While the patient waited, the laboratory milled the tooth-colored temporaries from polymethyl methacrylate (PMMA) on an Ivoclar Vivadent PrograMill PM7 mill. The PMMA veneers were delivered and tried in for patient approval. Once the patient approved the aesthetics and fit chairside, we recommended the provisionals be worn for at least a couple of days to test the fit and function before we move on to milling the final definitive veneers. When the patient calls approving the fit and function, we can confidently move forward with milling the final restorations using the same digital file used to fabricate the temporaries (Fig. 13). In this case, the final veneers were milled from IPS E.max CAD on our PrograMill One mill by Ivoclar Vivadent, which is well suited for producing thin margins and thin 0.5mm monolithic veneers. The final veneers are monolithic with no cutback, thus retaining the material’s 500MPa strength.
Fig. 9: Teeth #8 and 9 prepared for ceramic veneers.
Fig. 10: PVS reduction guide positioned over the reduced teeth to check the clearance between the guide and the preparations.
Fig. 11: Intraoral scan of the
prepared teeth, #8 and #9.
Fig 12: The pretreatment digital design
brought back onto the prepared teeth to
create the design of the final restorations.

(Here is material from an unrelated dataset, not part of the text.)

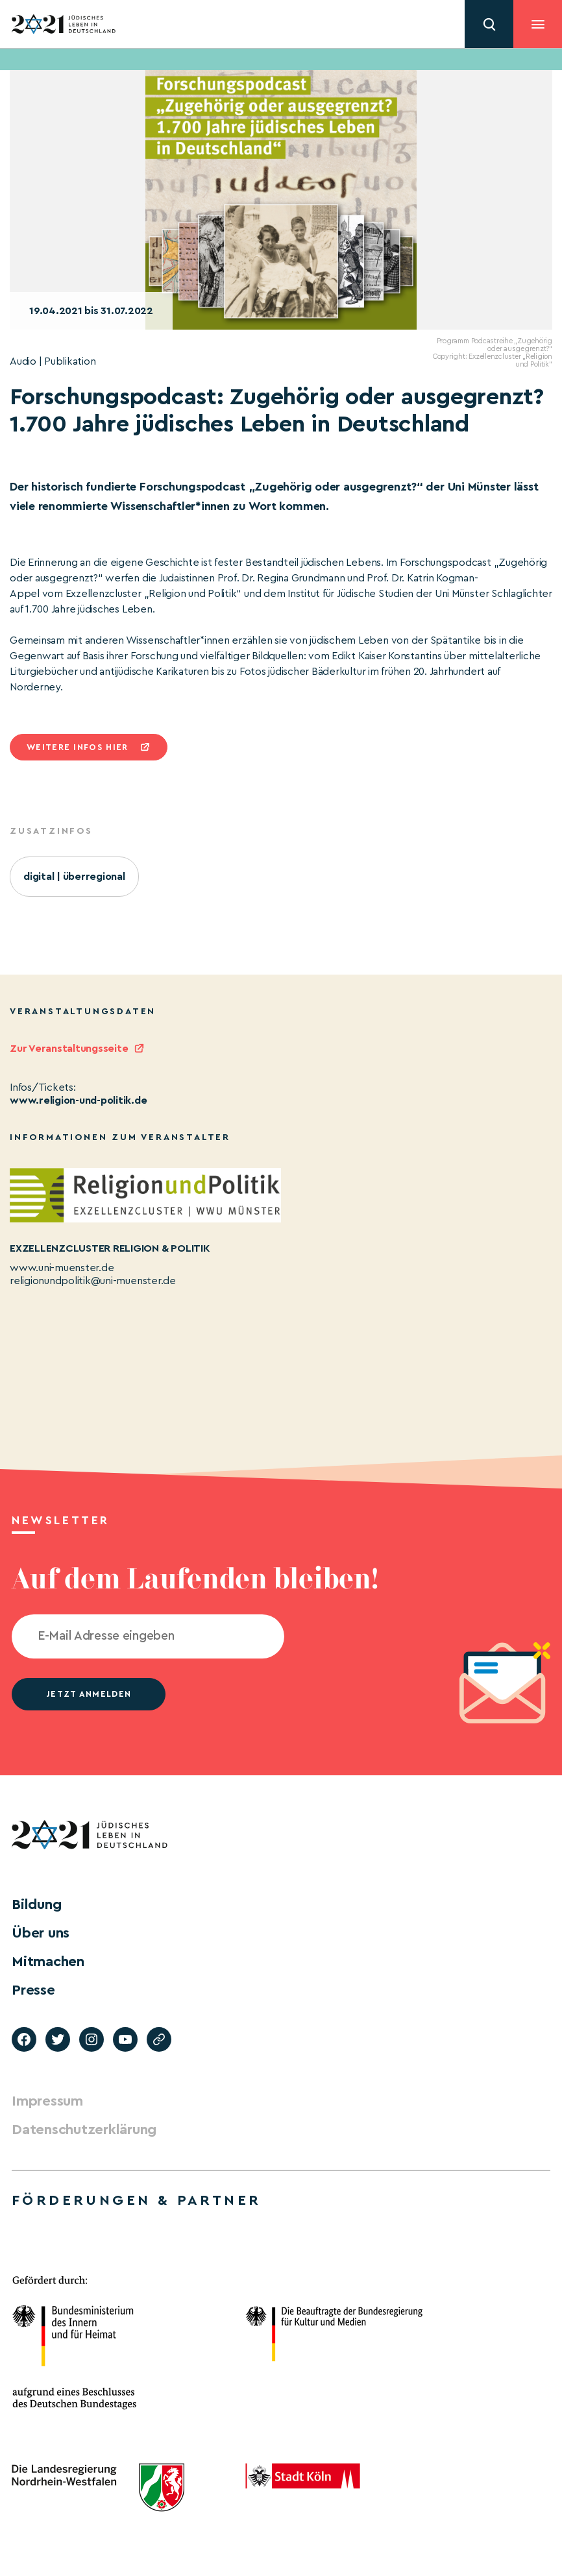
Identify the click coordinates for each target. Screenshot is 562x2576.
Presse (33, 1990)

Fig. 13: The final CAD design is
readied to send to the CAM mill.
Second clinical appointment
At the second clinical appointment, the provisionals were removed, the preparations cleaned, and the final veneers seated using Variolink Esthetic dual-cure composite luting cement (Figs. 14 and 15). Patient satisfaction was high because no adjustments were needed, and the final restorations precisely duplicated the proposed and approved provisional restorations.
Fig. 14: The final restorations
cemented with Variolink Esthetic.
Fig. 15: Close-up of the cemented veneers.
Conclusion
Digital technologies eliminate the guesswork and inherent inaccuracies of analog processes and improve clinical workflows and efficiencies. From approval of the virtual treatment design and milled provisionals to delivery and seating of the final veneers, the precision of CAD/CAM technologies ensures exact duplication from start to finish. This level of predictability reduces clinical stress and anxiety, eliminates remakes and increases practice profitability.